11:45 海とあの『麗しの地』の聖なる山との間に天幕を張って、王の宿営とする。しかし、ついに彼の終わりの時が来るが、助ける者はない。

ダニエルに告げられた真理の言葉の詳細である。
それは、そのほとんどが、これからの時代に起こるであろう戦争の予告であった。
北の王と南の王が次々に登場し、互いにせめぎあっている様子が克明に描かれているが、それらの王も一人ではない。
新しい王が起こされては消え、攻めては栄え、敗北しては滅びる、そのようなことの繰り返しとなっている。
もちろん、それらの南北のせめぎあいの狭間にあったのは、いうまでもなくカナンの地に住むイスラエルの人々であった。
つまり、問答無用で彼らは動乱に巻き込まれ続けていたということであり、そのたびに国土は荒らされ、平和で安定した暮らしなど、一時もなかったことであろう。
そして、そのような中にも、神を信じる者に対する迫害も行われている。
それでも、まだ終わりの時は来ないという。
もちろん、その終わりの時とは、救い主到来の時のことであろう。
けれど、終末の時を迎えつつある我々にもそれは当てはまることであるし、動乱が続き、世界が荒廃しても、まだ終わりの時ではなく、我々は最後まで信仰の戦いを続けていかねばならないのである。
ただ、私たちは弱い。
そのような戦いに立ち向かうことができるのだろうか。

ダニエル 10:19 彼は言った。「恐れることはない。愛されている者よ。平和を取り戻し、しっかりしなさい。」こう言われて、わたしは力を取り戻し、こう答えた。「主よ、お話しください。わたしは力が出てきました。」
10:20 彼は言った。「なぜお前のところに来たか、分かったであろう。今、わたしはペルシアの天使長と闘うために帰る。わたしが去るとすぐギリシアの天使長が現れるであろう。
10:21 しかし、真理の書に記されていることをお前に教えよう。

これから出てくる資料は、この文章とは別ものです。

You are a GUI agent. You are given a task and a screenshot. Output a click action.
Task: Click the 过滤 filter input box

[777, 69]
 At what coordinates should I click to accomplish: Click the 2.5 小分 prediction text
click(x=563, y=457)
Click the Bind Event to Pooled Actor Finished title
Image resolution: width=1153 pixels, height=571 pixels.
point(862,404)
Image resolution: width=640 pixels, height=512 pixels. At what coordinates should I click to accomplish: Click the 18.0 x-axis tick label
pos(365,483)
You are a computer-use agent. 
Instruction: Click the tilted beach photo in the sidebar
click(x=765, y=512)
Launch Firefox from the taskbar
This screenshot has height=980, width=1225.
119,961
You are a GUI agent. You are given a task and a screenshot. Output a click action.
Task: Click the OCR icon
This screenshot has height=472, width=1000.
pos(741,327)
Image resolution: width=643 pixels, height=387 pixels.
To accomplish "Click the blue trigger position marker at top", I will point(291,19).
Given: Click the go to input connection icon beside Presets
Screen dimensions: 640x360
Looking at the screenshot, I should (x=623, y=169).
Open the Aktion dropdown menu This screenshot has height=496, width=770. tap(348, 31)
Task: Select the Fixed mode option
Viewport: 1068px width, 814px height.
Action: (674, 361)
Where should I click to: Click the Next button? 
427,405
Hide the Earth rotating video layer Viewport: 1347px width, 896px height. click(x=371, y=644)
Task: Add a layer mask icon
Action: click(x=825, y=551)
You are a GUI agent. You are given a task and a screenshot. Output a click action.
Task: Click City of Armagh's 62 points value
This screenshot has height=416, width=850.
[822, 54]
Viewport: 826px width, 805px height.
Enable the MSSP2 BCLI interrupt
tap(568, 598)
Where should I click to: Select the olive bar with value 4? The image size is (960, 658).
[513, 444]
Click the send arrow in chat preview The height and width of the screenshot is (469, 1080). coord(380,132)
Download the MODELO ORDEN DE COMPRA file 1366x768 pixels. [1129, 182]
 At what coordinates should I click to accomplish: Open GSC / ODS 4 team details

お前たちの天使長ミカエルのほかに、これらに対してわたしを助ける者はないのだ。
11:1 彼はわたしを支え、力づけてくれる。

ペルシャの天使長とギリシャの天使長というのは、地上の王のことを指していると思われるが、天使長ミカエルはこれとは違う存在を示しているようである。
天使ガブリエルをも助けることのできる存在であるとしたら、もしかしたら、キリストのことを指しているのかもしれない。
いずれにしても、世の支配者が、どんなに隆盛を極めようとも、彼らは我々を救ってはくれない。
しかし、主なる神は真の救い主を送って下さる。
もうすぐクリスマス、人としてこの世に来られたイエス様のお誕生を、救い主の到来として迎えよう。